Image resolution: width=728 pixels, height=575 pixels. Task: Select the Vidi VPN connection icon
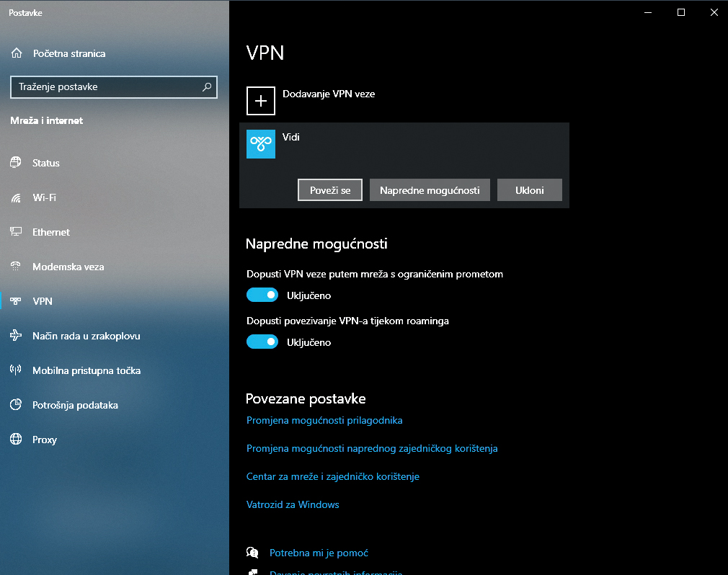coord(261,144)
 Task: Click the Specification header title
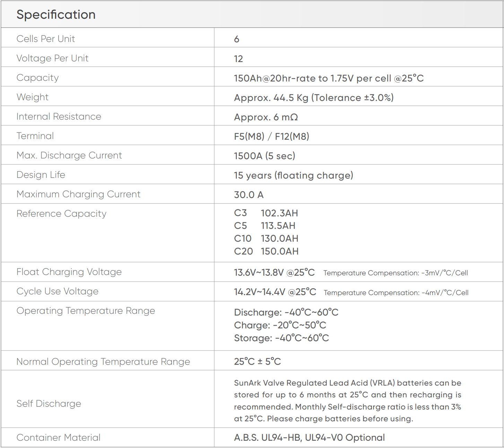pyautogui.click(x=56, y=15)
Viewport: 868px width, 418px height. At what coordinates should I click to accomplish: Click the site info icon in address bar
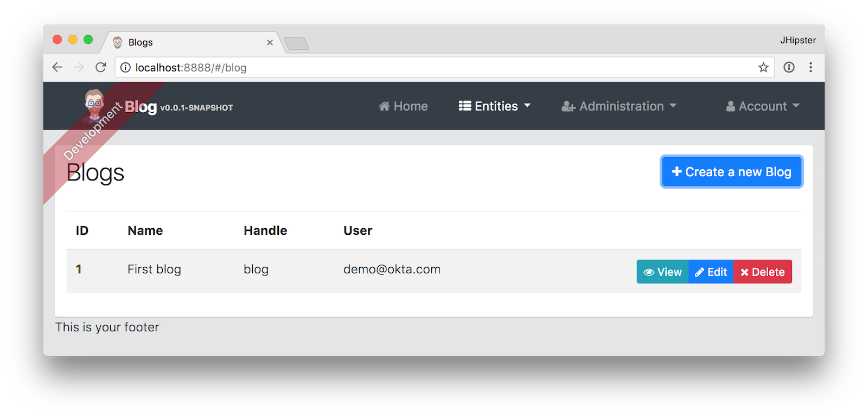(x=125, y=67)
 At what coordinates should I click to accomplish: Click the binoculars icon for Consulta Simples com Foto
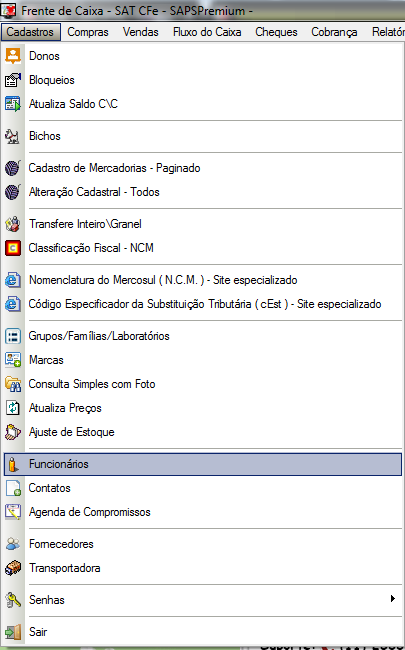[13, 384]
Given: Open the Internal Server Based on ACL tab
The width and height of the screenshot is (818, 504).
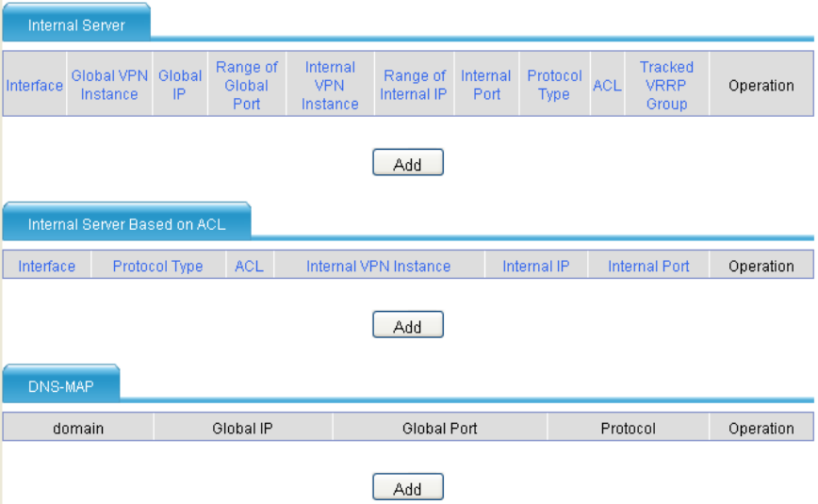Looking at the screenshot, I should pyautogui.click(x=127, y=223).
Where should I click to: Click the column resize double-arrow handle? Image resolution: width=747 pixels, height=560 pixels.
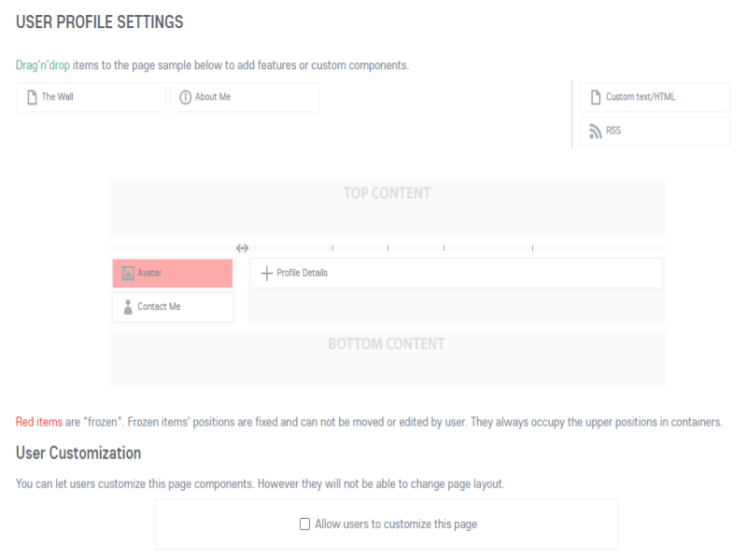242,248
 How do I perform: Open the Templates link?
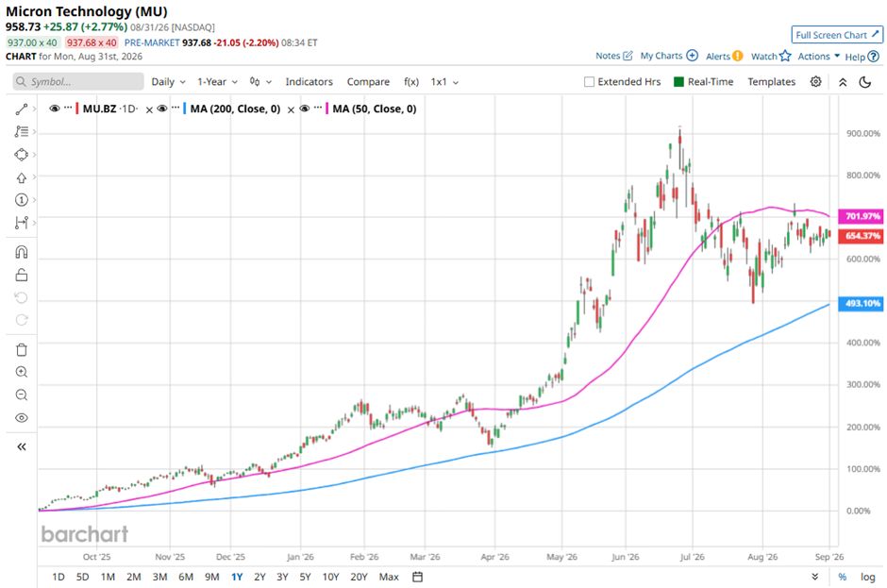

WHAT TO DO:
Extract all lines from the data in which "Open" is found.

SOLUTION TO THIS TASK:
Given: Open the Internal Server Based on ACL tab
 How do I perform: Open the Templates link?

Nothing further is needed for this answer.